Face à la gravité du constat, la National Human Rights Commission, dans son rapport, recommande la création d’une cellule d’enquête indépendante pour identifier les officiers corrompus et mettre fin à l’impunité. Elle préconise également la modernisation du système de surveillance : brouilleurs de signaux, scanners corporels, rotation accrue du personnel.

Climat de peur
D’autre part, le rapport évoque le retard chronique dans les promotions et la frustration grandissante du personnel pénitentiaire, deux facteurs qui favorisent la corruption et la perte de contrôle interne. Le comité met en garde contre « la déshumanisation progressive du milieu carcéral, où la peur, la fatigue et la défiance minent chaque jour un peu plus les fondations d’un système déjà à bout de souffle ».

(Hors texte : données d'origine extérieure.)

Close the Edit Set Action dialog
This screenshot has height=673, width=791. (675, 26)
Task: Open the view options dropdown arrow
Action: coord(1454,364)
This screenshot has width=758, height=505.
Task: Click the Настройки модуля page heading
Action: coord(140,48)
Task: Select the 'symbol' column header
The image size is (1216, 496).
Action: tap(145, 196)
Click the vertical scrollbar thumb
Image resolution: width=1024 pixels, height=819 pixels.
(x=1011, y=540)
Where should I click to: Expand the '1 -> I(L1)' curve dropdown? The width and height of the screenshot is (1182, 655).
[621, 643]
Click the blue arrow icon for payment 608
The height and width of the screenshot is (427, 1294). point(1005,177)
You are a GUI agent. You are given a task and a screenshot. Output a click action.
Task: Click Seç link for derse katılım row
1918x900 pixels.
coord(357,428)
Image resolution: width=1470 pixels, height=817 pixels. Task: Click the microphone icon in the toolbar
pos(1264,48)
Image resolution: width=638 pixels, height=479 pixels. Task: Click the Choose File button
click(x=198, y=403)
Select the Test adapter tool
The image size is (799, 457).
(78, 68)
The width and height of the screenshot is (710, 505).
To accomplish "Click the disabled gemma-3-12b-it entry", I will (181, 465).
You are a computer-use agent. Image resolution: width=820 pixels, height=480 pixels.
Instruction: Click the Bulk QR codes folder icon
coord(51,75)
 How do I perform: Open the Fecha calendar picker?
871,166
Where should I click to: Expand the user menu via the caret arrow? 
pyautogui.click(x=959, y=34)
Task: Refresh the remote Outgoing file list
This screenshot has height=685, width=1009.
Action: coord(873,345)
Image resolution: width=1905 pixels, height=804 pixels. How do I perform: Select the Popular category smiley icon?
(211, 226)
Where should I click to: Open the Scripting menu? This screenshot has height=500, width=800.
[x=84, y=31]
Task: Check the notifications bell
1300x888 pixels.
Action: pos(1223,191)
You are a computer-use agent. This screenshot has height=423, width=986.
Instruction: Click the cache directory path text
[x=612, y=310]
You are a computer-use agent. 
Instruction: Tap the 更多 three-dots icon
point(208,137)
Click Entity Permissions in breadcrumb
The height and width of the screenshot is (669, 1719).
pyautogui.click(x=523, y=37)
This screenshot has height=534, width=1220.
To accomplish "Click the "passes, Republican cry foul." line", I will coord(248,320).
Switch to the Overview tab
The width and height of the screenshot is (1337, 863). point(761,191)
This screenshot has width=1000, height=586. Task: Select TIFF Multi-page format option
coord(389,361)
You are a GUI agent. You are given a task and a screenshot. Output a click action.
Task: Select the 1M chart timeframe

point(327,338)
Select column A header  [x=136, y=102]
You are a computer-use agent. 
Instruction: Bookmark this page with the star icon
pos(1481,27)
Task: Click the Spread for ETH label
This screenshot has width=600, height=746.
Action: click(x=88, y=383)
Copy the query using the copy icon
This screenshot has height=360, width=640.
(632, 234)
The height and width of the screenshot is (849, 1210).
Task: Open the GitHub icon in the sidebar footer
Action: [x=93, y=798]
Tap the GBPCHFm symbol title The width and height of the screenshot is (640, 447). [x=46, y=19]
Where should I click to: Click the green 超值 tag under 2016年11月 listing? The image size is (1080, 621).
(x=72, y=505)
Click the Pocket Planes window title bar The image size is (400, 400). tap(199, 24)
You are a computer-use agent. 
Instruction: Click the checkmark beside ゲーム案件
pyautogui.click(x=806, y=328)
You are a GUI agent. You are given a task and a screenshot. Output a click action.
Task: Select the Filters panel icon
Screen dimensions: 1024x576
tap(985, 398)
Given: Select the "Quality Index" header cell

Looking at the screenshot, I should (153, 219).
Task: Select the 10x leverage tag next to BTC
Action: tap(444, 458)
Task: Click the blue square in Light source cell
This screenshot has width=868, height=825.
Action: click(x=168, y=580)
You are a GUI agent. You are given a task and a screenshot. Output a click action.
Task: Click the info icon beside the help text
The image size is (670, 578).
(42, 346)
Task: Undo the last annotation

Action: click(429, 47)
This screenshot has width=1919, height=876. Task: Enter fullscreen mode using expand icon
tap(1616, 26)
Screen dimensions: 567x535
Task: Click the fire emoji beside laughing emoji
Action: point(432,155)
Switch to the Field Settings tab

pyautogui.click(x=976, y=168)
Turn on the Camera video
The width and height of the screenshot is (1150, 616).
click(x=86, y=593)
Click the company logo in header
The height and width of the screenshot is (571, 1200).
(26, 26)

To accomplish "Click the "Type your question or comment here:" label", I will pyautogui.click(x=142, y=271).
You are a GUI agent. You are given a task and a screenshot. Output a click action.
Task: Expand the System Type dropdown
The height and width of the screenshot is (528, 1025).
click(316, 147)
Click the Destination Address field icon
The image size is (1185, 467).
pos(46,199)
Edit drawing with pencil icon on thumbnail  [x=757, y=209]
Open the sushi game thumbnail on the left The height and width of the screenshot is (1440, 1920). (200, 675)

En effet, avec environ 910 prisonniers pour près de 240 gardiens, dont seulement 150 en contact direct avec les détenus, la tension est permanente. « La prison de Melrose, c’est comme quatre prisons en une seule. Il y a une dizaine d’unités, dont une unité gériatrique, ainsi qu’un hôpital, entre autres. Pour un tel complexe, il faudrait au moins une cinquantaine de gardiens supplémentaires », réclament des agents.
Les gardiens appellent également à la création d’une équipe de sécurité interne permanente, spécialement dédiée à la gestion des situations d’urgence. « Pour l’heure, les gardiens en poste disent travailler dans la peur et la fatigue », soulignent-ils.
La direction carcérale a mis sur pied un comité de haut niveau chargé d’analyser le rapport et de proposer des solutions rapides et durables. Selon nos recoupements, les « Standing orders » de la prison seront revisités, et l’accent sera mis sur la formation continue du personnel.